__EXERCISE DETAILS__
Output the data word for word. Begin at its first line and end at the line with "Image resolution: width=842".

Excerpts from a dataset
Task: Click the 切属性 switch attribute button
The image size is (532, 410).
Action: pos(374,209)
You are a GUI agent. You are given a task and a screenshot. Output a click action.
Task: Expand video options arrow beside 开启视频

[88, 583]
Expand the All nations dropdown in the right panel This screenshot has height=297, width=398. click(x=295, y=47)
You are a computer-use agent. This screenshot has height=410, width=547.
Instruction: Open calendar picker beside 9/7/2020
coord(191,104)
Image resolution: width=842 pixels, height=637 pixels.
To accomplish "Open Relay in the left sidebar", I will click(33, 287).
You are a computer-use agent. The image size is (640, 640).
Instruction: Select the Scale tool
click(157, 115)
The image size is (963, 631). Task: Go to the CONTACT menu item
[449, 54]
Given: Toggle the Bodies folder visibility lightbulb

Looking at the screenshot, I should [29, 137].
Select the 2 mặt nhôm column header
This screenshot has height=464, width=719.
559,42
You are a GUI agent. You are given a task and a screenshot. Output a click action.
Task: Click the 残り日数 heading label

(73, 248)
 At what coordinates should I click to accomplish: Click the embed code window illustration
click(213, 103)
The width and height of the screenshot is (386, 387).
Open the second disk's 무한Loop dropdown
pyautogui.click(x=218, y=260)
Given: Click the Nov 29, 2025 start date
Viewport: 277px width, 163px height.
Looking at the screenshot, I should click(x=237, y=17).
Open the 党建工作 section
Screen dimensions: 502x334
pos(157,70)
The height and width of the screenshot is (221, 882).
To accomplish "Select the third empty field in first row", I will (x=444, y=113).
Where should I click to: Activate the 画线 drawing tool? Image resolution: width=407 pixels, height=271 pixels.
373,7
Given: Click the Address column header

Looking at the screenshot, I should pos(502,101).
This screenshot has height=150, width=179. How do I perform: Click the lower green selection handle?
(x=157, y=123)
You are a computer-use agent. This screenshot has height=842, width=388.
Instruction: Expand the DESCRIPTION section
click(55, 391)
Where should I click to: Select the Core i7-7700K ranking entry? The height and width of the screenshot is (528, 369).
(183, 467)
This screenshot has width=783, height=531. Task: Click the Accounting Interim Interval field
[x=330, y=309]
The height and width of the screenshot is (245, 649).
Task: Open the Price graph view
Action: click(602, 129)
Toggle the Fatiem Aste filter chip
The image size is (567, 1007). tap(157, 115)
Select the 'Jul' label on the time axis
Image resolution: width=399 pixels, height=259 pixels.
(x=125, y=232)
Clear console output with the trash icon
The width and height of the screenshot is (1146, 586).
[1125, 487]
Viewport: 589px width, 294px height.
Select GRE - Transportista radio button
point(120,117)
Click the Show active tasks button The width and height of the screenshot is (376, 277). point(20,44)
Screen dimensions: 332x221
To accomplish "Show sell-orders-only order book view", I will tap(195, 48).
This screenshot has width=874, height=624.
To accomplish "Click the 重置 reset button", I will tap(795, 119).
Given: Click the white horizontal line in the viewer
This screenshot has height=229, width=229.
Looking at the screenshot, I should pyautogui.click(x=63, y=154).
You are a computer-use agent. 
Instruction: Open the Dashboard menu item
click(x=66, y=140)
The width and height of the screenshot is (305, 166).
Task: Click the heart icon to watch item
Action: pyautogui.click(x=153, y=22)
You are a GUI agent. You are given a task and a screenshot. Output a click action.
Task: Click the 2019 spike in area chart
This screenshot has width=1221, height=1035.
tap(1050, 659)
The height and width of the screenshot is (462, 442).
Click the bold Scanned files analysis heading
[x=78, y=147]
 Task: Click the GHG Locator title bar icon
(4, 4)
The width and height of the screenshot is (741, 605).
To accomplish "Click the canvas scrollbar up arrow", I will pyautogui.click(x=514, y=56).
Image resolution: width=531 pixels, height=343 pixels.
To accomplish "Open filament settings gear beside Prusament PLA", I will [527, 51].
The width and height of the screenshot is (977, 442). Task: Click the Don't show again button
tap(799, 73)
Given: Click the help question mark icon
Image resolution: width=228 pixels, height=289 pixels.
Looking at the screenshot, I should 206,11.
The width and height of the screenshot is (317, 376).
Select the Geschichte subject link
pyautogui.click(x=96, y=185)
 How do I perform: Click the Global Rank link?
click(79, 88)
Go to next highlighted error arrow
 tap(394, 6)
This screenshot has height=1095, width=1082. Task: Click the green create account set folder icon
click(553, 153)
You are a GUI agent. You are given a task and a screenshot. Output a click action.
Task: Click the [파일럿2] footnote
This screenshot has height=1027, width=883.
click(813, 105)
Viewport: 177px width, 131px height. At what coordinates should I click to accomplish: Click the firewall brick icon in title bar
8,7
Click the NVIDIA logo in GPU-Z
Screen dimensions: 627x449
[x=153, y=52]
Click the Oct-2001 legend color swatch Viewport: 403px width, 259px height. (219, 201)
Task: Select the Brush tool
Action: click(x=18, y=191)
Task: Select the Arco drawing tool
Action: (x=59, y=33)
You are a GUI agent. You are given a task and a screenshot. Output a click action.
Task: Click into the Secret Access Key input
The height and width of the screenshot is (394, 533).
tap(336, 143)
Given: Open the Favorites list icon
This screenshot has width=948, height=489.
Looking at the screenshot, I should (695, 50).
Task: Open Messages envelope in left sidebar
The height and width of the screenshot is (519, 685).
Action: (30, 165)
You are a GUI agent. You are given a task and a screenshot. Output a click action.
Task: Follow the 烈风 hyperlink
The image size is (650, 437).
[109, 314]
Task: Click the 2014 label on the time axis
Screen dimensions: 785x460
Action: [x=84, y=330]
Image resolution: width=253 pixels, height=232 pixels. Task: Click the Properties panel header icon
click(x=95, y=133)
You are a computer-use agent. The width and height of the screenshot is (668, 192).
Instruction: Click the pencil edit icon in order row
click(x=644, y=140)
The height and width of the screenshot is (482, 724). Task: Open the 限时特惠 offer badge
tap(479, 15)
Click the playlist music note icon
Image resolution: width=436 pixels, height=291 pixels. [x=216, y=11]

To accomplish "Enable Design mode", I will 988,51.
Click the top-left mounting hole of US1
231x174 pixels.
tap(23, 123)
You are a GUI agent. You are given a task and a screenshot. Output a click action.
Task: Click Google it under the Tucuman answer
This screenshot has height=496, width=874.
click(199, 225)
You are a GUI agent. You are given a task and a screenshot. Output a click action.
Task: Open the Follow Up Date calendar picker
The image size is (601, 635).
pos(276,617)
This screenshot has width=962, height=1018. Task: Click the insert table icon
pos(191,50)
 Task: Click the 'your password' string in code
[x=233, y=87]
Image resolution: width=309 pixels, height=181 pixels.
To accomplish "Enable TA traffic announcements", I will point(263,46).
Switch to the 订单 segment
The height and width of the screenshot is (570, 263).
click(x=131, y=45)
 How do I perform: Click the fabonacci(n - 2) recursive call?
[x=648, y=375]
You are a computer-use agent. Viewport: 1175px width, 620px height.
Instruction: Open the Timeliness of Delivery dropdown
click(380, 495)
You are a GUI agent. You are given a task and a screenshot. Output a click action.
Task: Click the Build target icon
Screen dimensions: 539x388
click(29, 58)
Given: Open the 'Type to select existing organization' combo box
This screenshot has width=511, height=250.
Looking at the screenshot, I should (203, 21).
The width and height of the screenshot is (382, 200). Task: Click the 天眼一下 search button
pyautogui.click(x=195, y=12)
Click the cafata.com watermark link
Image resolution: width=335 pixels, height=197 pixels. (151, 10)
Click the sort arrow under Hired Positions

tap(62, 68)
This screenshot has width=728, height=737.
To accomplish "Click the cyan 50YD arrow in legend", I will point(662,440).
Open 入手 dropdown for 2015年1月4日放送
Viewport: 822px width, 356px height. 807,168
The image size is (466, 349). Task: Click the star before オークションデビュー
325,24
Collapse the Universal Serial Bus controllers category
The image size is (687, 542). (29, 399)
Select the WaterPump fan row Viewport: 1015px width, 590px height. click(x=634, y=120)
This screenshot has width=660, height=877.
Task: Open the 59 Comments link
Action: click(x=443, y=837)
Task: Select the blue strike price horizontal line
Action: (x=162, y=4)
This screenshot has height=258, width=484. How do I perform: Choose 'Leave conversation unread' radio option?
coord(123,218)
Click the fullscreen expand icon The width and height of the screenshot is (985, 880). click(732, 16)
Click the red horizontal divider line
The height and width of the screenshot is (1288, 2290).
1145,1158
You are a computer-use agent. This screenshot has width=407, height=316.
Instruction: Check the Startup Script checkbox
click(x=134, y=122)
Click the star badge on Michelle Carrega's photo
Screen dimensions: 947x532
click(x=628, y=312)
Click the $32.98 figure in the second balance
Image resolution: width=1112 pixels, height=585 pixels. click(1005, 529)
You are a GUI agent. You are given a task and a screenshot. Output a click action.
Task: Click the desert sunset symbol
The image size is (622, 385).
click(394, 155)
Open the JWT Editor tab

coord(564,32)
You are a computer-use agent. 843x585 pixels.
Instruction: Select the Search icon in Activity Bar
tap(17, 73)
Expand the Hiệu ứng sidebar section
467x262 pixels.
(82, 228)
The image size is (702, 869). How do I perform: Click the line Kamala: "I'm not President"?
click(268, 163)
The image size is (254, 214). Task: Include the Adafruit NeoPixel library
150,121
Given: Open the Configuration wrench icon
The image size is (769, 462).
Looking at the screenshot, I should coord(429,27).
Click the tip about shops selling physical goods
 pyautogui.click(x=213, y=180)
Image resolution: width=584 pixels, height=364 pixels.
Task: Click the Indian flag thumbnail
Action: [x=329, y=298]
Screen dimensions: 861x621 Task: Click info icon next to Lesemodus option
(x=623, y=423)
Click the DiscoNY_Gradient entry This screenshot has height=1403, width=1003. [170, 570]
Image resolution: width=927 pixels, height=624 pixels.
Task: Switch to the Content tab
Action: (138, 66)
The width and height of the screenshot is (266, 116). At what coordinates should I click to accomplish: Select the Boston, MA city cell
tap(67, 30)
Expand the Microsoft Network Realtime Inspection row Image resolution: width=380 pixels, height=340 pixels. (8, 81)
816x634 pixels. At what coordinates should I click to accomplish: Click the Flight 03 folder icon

__SOLUTION TO THIS PROBLEM__
Task: Click the 切属性 switch attribute button
The image size is (532, 410).
Action: pos(374,209)
You are a GUI agent. You are given a task and a screenshot. Output a click action.
Task: Expand video options arrow beside 开启视频

[88, 583]
Expand the All nations dropdown in the right panel This screenshot has height=297, width=398. click(x=295, y=47)
You are a computer-use agent. This screenshot has height=410, width=547.
Instruction: Open calendar picker beside 9/7/2020
coord(191,104)
Image resolution: width=842 pixels, height=637 pixels.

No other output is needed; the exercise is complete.